> WRITTEN INSTRUCTION: Copy out the material below with each "Instruction" swapped for "Objective" and nothing else altered.

(Items from a data source)
*-*-*

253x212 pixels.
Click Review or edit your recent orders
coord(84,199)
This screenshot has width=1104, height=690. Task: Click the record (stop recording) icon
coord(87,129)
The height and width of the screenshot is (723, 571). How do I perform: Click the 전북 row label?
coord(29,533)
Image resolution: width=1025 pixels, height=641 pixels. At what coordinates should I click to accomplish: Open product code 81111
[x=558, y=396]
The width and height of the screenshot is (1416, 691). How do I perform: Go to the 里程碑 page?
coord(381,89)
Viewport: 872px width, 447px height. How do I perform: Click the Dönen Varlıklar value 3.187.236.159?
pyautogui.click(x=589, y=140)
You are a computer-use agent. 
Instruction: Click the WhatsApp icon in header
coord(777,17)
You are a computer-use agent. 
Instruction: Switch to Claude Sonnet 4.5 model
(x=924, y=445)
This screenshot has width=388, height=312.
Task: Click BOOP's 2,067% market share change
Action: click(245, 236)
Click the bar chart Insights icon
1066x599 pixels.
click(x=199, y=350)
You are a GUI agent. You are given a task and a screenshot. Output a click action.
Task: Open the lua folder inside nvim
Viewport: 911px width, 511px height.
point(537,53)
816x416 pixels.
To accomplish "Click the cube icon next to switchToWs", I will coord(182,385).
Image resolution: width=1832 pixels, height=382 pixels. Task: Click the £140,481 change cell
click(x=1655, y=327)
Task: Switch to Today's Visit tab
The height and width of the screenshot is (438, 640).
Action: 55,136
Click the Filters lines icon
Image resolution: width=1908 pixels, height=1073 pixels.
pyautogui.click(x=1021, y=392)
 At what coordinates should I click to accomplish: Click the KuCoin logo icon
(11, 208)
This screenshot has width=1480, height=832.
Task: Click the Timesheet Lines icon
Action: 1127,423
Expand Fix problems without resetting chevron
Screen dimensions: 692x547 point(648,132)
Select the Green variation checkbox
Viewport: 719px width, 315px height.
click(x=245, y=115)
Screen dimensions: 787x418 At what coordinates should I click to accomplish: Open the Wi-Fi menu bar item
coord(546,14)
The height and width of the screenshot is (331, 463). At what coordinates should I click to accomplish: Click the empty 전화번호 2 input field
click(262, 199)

*-*-*

> ANSWER IN FULL:
253x212 pixels.
Click Review or edit your recent orders
coord(84,199)
This screenshot has width=1104, height=690. Task: Click the record (stop recording) icon
coord(87,129)
The height and width of the screenshot is (723, 571). How do I perform: Click the 전북 row label?
coord(29,533)
Image resolution: width=1025 pixels, height=641 pixels. At what coordinates should I click to accomplish: Open product code 81111
[x=558, y=396]
The width and height of the screenshot is (1416, 691). How do I perform: Go to the 里程碑 page?
coord(381,89)
Viewport: 872px width, 447px height. How do I perform: Click the Dönen Varlıklar value 3.187.236.159?
pyautogui.click(x=589, y=140)
You are a computer-use agent. 
Objective: Click the WhatsApp icon in header
coord(777,17)
You are a computer-use agent. 
Objective: Switch to Claude Sonnet 4.5 model
(x=924, y=445)
This screenshot has width=388, height=312.
Task: Click BOOP's 2,067% market share change
Action: click(245, 236)
Click the bar chart Insights icon
1066x599 pixels.
click(x=199, y=350)
You are a GUI agent. You are given a task and a screenshot. Output a click action.
Task: Open the lua folder inside nvim
Viewport: 911px width, 511px height.
point(537,53)
816x416 pixels.
To accomplish "Click the cube icon next to switchToWs", I will coord(182,385).
Image resolution: width=1832 pixels, height=382 pixels. Task: Click the £140,481 change cell
click(x=1655, y=327)
Task: Switch to Today's Visit tab
The height and width of the screenshot is (438, 640).
Action: 55,136
Click the Filters lines icon
Image resolution: width=1908 pixels, height=1073 pixels.
pyautogui.click(x=1021, y=392)
 At what coordinates should I click to accomplish: Click the KuCoin logo icon
(11, 208)
This screenshot has width=1480, height=832.
Task: Click the Timesheet Lines icon
Action: 1127,423
Expand Fix problems without resetting chevron
Screen dimensions: 692x547 point(648,132)
Select the Green variation checkbox
Viewport: 719px width, 315px height.
click(x=245, y=115)
Screen dimensions: 787x418 At what coordinates should I click to accomplish: Open the Wi-Fi menu bar item
coord(546,14)
The height and width of the screenshot is (331, 463). At what coordinates should I click to accomplish: Click the empty 전화번호 2 input field
click(262, 199)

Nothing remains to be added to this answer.